The previous Ataturk Cultural Center opened in 1969 and was, at the time, the fourth largest cultural center in the world. Hosting musicians and theatre troupes from around the world, the center expressed “the lofty western cultural aspirations of the ‘Kemalist’ elites who forwarded the ideology of the secular founders of the Republic of Turkey.”
Activists and opposition parties accuse President Erdogan and the AKP of undermining the secularism embedded in the Turkish constitution by the Republic of Turkey’s founder, Mustafa Kemal Ataturk.
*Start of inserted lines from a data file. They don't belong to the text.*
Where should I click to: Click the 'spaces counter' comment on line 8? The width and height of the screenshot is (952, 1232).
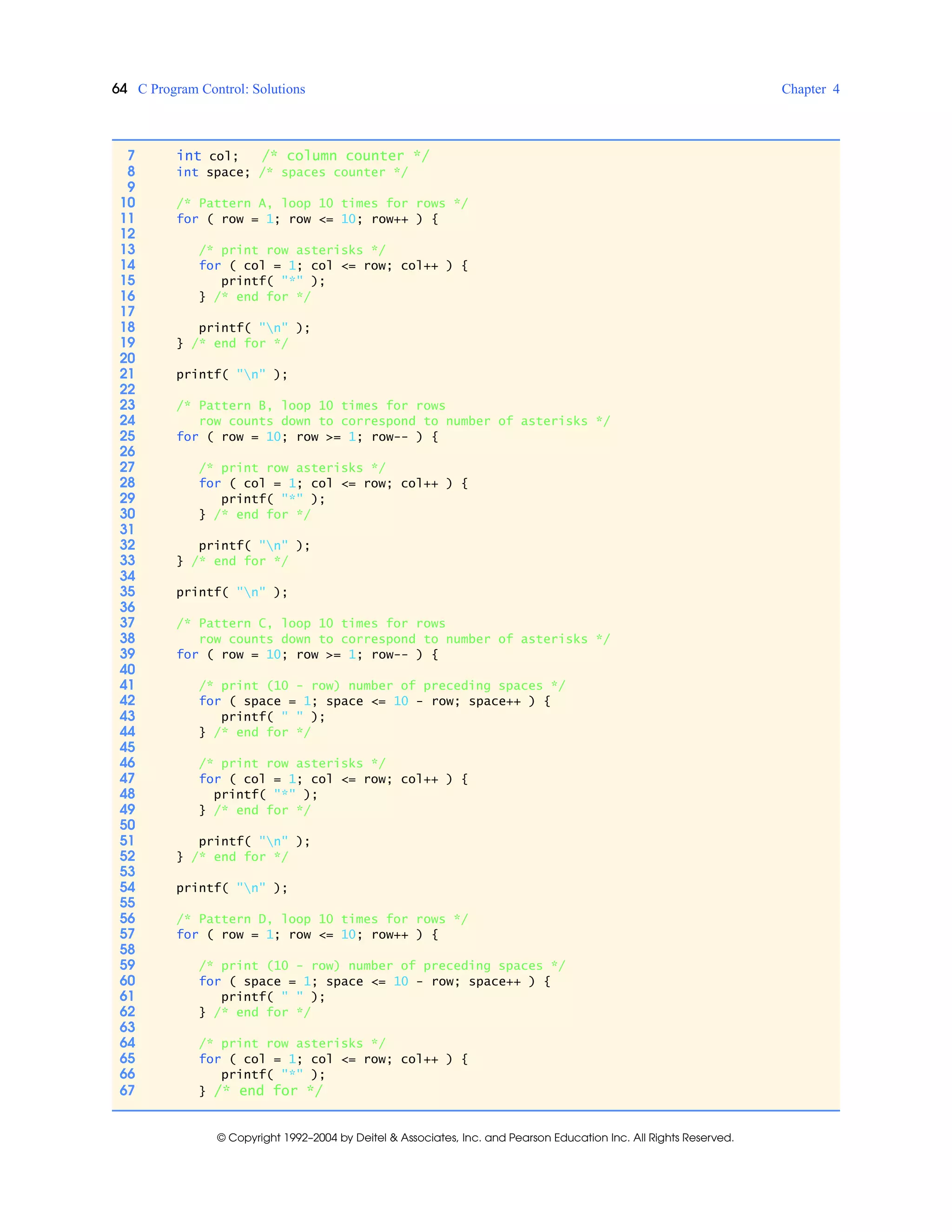coord(333,172)
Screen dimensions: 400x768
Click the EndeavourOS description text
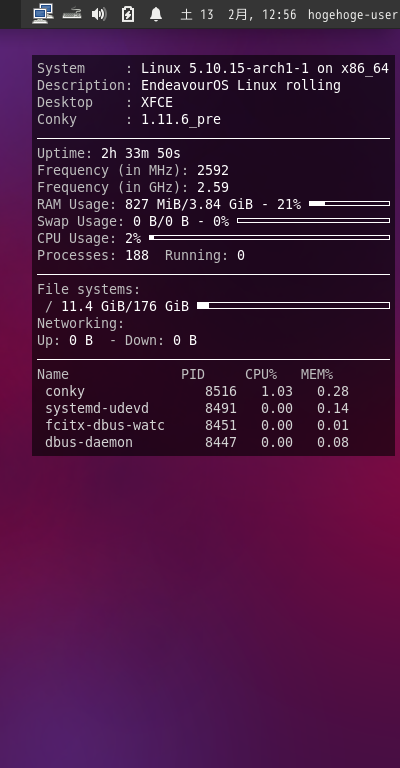(x=240, y=85)
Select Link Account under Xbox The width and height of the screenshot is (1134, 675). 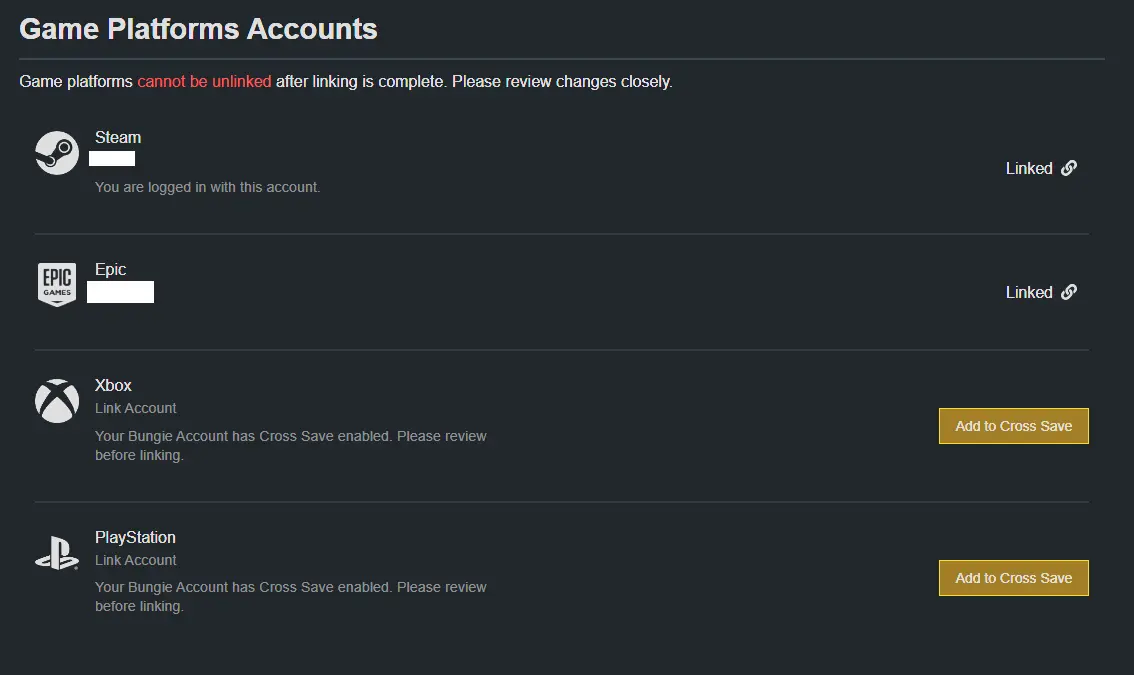(x=136, y=408)
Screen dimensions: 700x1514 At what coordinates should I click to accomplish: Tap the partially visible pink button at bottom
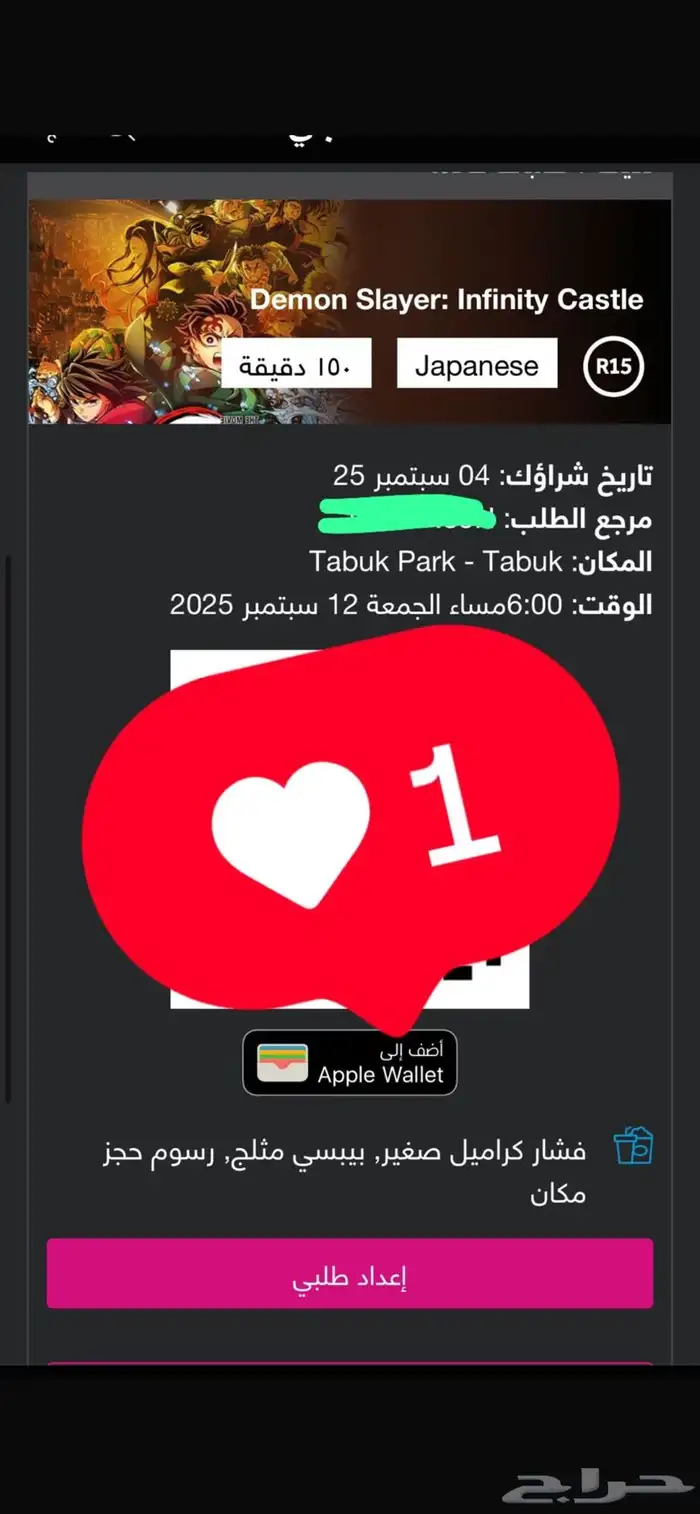point(350,1364)
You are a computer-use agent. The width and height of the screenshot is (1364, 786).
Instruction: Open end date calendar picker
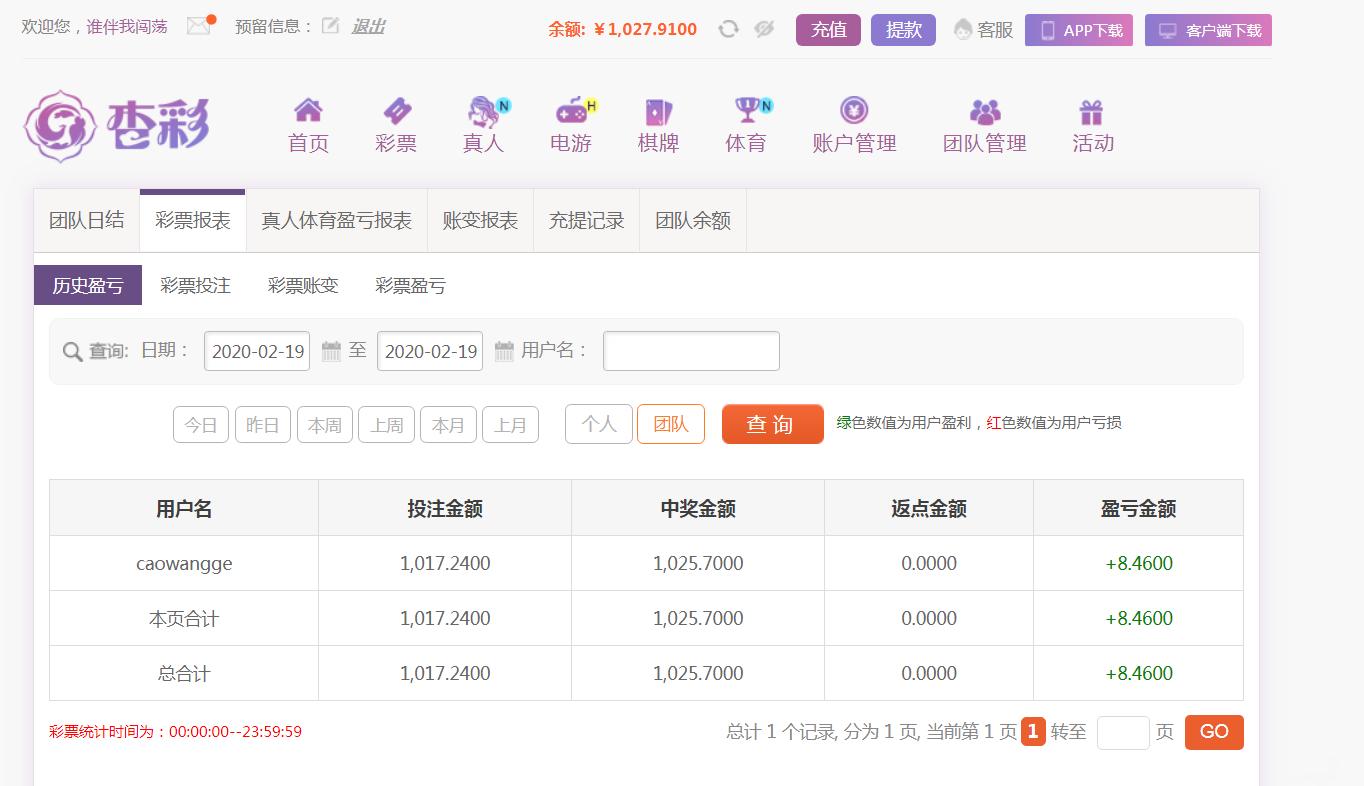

The recent announcement by Erdogan of plans to reconvert the Hagia Sophia into a mosque has furthered fears that secularism no longer has a place in modern Turkey.
The Hagia Sophia was converted into a museum in 1935 by Ataturk and is a major tourist attraction in Istanbul, attracting approximately three million visitors per year.
This suspicion of creeping Islamism, mixed with Erdogan’s nationalism and nostalgia for the Ottoman era, saw concerns raised over the design of the new center in 2017 which features a red-glass sphere over the entrance. Critics interpreted the sphere as being representative of the cupola of a mosque.
A restrictive political and cultural context
The political and cultural landscape has changed considerably since the grand opening of the first Ataturk Cultural Center in 1969 with the AKP accused of restricting artistic freedom and freedom of expression since first coming to power in 2003.
These restrictions are reported to have continued in recent months with the president using the coronavirus crisis to crack down on the few remaining opposition media outlets in the country.
Within the context of suppressing independent voices, many remain skeptical of the center’s ability to support culture and art in the country. Earlier this month, a Turkish court sentenced Kurdish singer Azad Bedran to three years and nine months in prison. The court deemed the singer’s songs and concerts “propaganda for a terrorist organisation.”
Bedran’s sentencing follows the arrest of fellow Kurdish singer and dual German citizen Hozan Cane last year for similar charges. Cane’s case is yet to be heard by a court and she remains remanded in custody.